A feature of the winning project for Mozilla’s Common Voice, Africa model sprint, ‘Our Voice’ competition. In conversation with Yonas Chanie
From turning bedroom lights dimmer to playing music, to setting reminders — interconnected voice assistant technologies are the ever-looming invited guests in our homes today. But beyond these simple tasks, voice recognition technology is also making a difference in accessing life-saving information and mitigating widespread COVID-19 infections in Rwanda.
The Mbaza chatbot was a pivotal tool for locals in Rwanda in accessing information about the COVID-19 pandemic. Accessible in the local language, Kinyarwanda, the bot provided crucial information about where to get COVID-19 vaccines, lockdown restrictions, and any other relevant information to stay healthy.
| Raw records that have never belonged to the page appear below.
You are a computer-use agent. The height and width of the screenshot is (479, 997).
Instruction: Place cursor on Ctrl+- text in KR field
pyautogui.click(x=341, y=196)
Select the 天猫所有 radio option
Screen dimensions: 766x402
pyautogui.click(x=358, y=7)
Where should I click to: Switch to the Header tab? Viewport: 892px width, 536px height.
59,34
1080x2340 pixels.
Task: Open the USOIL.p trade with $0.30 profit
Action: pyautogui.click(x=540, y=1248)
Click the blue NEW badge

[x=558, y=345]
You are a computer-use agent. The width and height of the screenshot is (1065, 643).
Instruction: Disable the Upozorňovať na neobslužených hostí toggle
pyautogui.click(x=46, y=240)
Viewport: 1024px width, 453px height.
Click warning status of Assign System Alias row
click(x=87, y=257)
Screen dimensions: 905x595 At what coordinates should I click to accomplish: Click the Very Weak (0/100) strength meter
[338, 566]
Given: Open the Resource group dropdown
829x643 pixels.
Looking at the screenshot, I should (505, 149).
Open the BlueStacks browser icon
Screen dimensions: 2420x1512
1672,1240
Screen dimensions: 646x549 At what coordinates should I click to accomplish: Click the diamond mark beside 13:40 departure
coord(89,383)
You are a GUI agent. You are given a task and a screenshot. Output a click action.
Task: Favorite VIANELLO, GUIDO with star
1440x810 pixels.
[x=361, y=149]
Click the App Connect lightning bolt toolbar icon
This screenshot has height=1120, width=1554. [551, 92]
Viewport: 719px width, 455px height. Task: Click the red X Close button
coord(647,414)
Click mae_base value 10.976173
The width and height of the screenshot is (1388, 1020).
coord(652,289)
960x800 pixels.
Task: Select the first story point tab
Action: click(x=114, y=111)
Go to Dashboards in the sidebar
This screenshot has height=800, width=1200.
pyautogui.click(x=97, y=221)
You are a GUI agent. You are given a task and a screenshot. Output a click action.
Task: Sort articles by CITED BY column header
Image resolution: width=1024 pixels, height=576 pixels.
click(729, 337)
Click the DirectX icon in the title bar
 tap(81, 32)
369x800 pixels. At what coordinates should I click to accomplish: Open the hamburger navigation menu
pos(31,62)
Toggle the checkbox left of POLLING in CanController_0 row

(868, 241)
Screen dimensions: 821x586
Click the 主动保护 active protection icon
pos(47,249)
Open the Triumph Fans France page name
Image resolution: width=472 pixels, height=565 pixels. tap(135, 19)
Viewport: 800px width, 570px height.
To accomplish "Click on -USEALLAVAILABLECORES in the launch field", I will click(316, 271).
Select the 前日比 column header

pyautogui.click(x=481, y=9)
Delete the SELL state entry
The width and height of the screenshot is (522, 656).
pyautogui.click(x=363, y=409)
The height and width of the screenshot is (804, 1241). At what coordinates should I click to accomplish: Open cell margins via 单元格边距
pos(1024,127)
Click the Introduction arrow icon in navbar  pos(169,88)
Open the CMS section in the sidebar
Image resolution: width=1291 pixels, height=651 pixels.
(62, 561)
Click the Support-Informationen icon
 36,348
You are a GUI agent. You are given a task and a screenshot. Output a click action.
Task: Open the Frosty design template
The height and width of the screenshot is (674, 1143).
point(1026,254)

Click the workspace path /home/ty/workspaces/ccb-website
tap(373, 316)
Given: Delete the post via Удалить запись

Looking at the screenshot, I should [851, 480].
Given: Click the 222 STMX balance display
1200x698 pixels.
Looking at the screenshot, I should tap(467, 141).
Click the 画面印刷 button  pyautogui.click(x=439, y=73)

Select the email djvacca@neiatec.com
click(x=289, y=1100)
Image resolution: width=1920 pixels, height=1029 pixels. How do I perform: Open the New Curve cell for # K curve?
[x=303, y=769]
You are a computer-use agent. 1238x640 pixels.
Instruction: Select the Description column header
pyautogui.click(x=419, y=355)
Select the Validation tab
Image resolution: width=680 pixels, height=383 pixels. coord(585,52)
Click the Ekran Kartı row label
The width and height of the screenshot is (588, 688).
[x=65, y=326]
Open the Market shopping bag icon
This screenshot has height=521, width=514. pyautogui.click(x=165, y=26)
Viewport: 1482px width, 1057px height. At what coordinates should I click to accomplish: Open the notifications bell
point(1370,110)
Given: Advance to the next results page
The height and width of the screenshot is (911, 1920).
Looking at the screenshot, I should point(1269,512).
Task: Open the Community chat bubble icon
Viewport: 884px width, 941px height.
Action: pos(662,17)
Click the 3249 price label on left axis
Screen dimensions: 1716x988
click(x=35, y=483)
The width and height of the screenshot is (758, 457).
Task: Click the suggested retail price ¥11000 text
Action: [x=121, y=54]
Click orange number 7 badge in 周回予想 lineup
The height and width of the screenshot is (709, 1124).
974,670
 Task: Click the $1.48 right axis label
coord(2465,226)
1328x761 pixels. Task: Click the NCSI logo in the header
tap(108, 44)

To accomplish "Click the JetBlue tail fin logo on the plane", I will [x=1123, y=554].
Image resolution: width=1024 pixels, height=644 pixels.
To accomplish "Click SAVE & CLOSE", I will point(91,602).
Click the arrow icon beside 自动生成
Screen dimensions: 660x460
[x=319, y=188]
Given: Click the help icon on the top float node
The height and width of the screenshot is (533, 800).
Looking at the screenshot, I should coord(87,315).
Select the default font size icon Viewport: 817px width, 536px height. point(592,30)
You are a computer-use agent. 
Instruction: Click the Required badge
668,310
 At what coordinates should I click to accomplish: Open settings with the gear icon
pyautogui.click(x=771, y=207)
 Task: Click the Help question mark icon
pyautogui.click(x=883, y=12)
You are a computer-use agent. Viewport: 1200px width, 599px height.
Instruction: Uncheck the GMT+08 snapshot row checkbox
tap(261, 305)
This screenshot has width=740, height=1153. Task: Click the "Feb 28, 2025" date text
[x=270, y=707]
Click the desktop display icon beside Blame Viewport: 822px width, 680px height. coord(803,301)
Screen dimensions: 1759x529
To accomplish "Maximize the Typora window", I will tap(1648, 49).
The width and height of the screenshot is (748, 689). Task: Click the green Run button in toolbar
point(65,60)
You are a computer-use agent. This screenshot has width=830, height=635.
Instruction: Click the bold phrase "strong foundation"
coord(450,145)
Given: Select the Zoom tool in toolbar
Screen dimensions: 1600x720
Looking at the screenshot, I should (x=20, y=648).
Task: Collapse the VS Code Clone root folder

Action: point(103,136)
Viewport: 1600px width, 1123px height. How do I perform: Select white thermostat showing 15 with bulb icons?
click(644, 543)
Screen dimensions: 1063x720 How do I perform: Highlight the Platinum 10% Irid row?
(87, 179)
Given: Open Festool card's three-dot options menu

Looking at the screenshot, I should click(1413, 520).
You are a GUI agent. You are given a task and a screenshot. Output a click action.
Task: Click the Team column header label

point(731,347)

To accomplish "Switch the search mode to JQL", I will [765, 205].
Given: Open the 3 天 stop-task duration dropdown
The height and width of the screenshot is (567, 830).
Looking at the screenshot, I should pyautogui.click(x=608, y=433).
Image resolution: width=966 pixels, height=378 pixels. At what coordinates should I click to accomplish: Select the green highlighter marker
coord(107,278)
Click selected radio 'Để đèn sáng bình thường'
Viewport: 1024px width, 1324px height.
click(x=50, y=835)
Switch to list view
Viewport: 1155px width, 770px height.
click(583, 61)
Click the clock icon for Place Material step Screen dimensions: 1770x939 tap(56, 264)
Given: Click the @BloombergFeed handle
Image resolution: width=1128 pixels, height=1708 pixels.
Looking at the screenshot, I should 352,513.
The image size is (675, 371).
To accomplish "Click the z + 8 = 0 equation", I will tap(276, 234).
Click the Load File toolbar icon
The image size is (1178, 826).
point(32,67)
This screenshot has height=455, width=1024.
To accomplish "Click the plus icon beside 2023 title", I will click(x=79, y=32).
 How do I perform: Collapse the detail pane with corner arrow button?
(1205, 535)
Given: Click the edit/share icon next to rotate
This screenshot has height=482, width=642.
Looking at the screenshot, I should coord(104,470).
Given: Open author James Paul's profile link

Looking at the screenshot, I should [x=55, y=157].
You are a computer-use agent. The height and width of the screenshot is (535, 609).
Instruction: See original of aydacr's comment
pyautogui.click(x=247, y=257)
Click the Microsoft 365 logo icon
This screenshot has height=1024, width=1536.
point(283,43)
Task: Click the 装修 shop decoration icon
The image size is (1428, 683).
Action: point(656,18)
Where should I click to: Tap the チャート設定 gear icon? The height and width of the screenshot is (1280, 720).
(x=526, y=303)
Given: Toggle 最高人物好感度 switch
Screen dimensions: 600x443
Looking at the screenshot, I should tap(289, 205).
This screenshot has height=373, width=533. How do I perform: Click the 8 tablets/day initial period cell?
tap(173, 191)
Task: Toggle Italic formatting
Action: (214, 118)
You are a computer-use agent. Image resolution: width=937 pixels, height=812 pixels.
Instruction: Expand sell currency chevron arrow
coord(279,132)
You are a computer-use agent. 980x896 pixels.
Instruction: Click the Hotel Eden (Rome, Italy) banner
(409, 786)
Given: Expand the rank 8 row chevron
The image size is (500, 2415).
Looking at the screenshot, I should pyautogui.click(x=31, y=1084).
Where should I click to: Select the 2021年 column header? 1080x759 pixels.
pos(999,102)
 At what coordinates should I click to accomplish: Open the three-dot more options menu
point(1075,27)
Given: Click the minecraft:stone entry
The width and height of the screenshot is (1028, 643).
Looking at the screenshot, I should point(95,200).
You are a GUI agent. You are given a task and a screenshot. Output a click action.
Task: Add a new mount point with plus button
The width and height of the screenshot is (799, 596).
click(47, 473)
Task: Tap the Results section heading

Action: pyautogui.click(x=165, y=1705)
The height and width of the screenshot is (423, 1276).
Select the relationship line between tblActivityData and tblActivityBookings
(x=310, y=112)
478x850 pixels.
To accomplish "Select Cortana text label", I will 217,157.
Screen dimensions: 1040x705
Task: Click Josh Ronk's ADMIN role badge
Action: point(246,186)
With an access reach of over two million users, Mbaza is inspiring budding voice technologists to create well-performing speech-to-text models for African languages.
Engineering and Artificial Intelligence graduate students from Carnegie Mellon University Africa: Yonas Chanie, Moayad Elamin, and Paul Ewuzie are the winners of the Common Voice African Languages STT Model Sprint. The competition incentivized voice technologists to design well performing models enhancing linguistic diversity and inclusion issues in the voice tech space.
The team worked together with Digital Transformation Center, which also supports Digital Umuganda (the project behind the Mbaza Chatbot), and utilized NVIDIA’s open-source NeMo toolkit to train a speech to text recognition model for Kinyarwanda.
So what does it take to use crowdsourced data from volunteer contributions to train a voice recognition model? The first approach was a noise extraction exercise, where he used the word rate technique which involves calculating the number of words per second and discarding audio samples that have a word rate greater than three seconds.
‘The data always had background voices and inconsistencies, and with a large dataset of around 2,000 hours and 57 gigabytes, these inconsistencies can heavily impact the performance of the model. For instance, how accurately a model translates an audio file into text with minimal errors,’ Chanie explains. They also removed other characters such as question marks to reduce inconsistencies.
The model was evaluated using the Word Error Rate metric and received an error rate of 17.5%, indicating good performance. Word Error Rates are used to measure speech-to-text accuracy of automatic speech recognition (ASR) systems. The lower the error rate, the better its performance.
Chanie hopes to advance the model and use it as a standard in working with other African languages such as Kiswahili and Luganda. ‘I am currently writing a paper on the work we did, and I hope it can provide a blueprint for future model designs,’ he says.